I believe that we should intentionally make our homes a place to cultivate gratitude, peace, and well-being so that this space - our sacred oasis in this uncertain world - can renew our energy and ability to perhaps make life better for others who need a little help. Here are a few ideas on how to cultivate that gratitude at home.
1. Clean your windows and open curtains up wide.
Let lots of light shine in and so that you yourself and your comfortable space are lightened and refreshed by the view and the energy of the sun. Put a pretty plant on the windowsill to draw your eyes to it and remind you to stop for a second and smile and be grateful for a comfortable home and safe place in the world.

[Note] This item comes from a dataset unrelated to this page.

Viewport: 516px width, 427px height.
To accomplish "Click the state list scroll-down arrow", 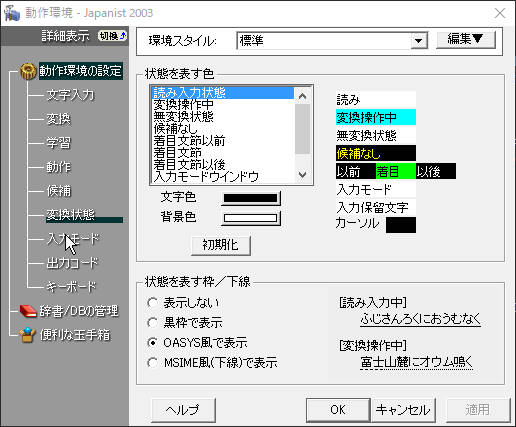I will (x=303, y=175).
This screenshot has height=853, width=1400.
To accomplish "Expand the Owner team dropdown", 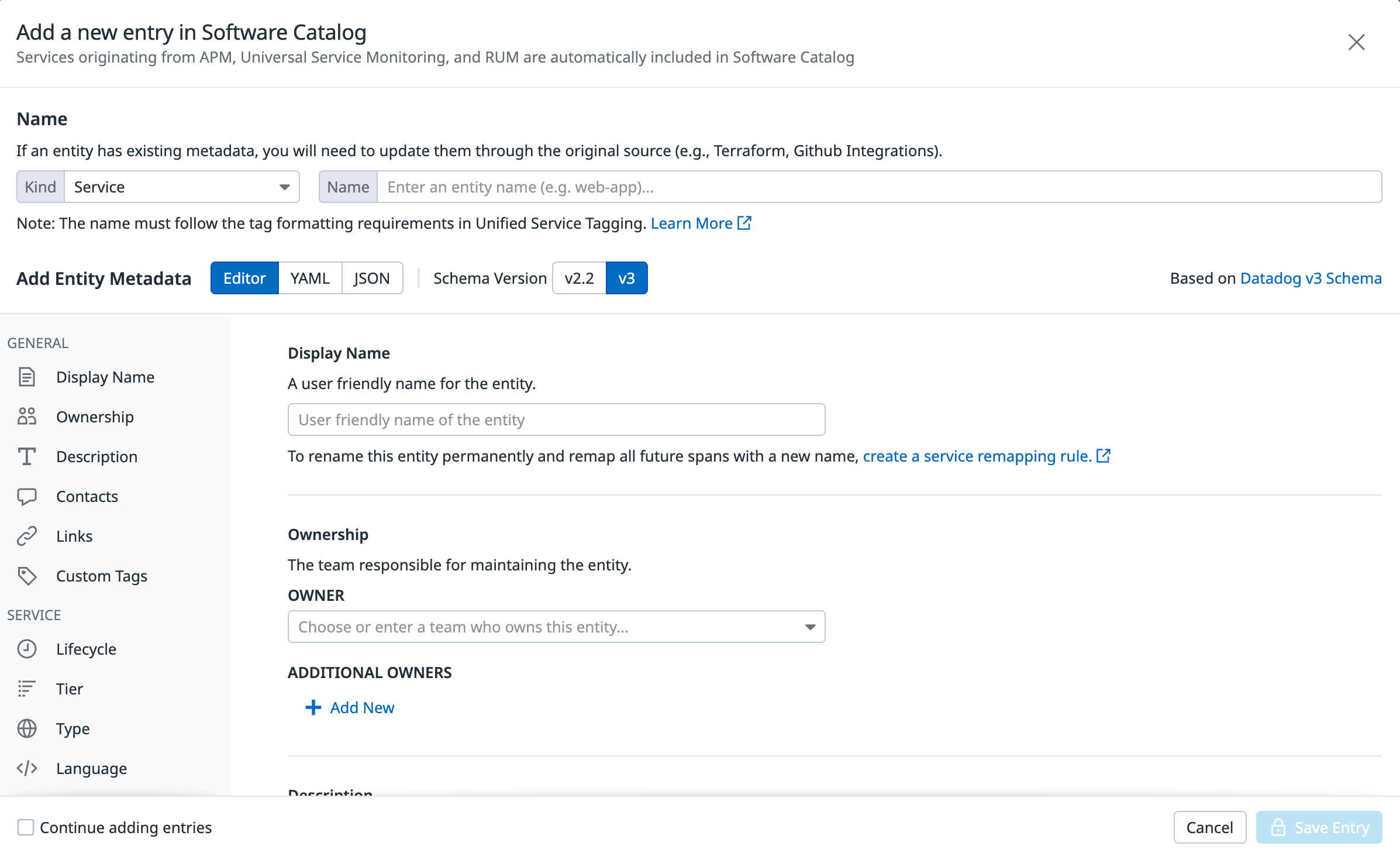I will (x=556, y=627).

2. Create a 'gratefulness jar.
A friend keeps a 'memory jar' on the counter for her family to put photos or little notes into when they've had a good day or experience, so that later in the year they can look back and remember all of the happy moments they've shared. The same concept applies to a gratefulness jar - set up a pretty jar or bowl and keep a notepad and pencil handy for the family to write down something every day that they're thankful for. Then take some out from time to time to read and remember.
3. Create a mood or inspiration board.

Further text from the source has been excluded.